We have all probably felt that kind of "relief" when we heave to. I know my crew has felt immediate relief when we hove to on San Francisco Bay, and we were able to enjoy a nice lunch in the cockpit after beating upwind in 20k winds and chop. The boat responds by a much easier ride, almost calm in comparison. Heaving to makes a lot of sense in many situations. Unfortunately, not all situations, and sometimes boats and crews are not good at doing it (I read about crews unable to get their boat to heave to). In extreme conditions, even small sails up can be a problem, and even reefed mains and yankees may be too much sail.
So, simply "heaving to" may not be the best thing to do in a storm. And simply "lying a hull" (in the simplest way, without a JSD) is also another thing that is questionable or risky. At least that is my interpretation of what I have read based on many accounts of sailors who did and many who suffered from capsizes in all types of yachts, including racers and heavy displacement steel cruisers.
Recently I read of a nice steel yacht that went bare-poles and lay a hull in strong winds and high seas. It was lost after a capsize. It was a strong boat, but still lost. When I read that I was thinking: "If that yacht, with that circumnavigator could not survive, what will?" But, then I read the testing of the JSD and something clicked in my mind. I thought, "Oh...now I get it. That is what happens with a yacht in high seas." This has to do with wave dynamics and how a boat rides on the waves etc. Best described in the original sources I linked.
There is something important to note, vis-a-vis simply "heaving to." I think it is best to read that as part of the materials I linked earlier. Again, I am not an expert, but I learned something from reading the reports.
Anyway, I hope this helps folks who visit to learn something here. I know learning about this has reduced my stress (anxiety) about "what to do" in a storm at sea. And that means I will be better able to respond to conditions and better able to use seamanship to do my best to survive. With knowledge, comes confidence.

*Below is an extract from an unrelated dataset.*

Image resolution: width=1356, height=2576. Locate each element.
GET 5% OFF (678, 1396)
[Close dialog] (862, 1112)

Finally, I don't want anyone reading this to think I consider myself an expert on this topic or any others regarding sailing. Despite whatever experience I have had sailing, I always consider myself a "newbie" and willing to learn from others. I believe I can learn something from anyone. And I believe learning is a life-long adventure itself. So, my suggestion is to learn what you can, consider the sources, and look for evidence that fits. In this case, I have never used a JSD in a storm, so I have no personal experience with it. But, based on what I have learned, and remembering my experiences in storms in high seas, I would not hesitate to use one in the future, and having one at hand on my yacht would make give me confidence knowing I was better prepared for one situation that commonly causes people to worry or be anxious about going to sea in a small boat, namely, being caught in a storm with high winds and high waves that are close to breaking or breaking.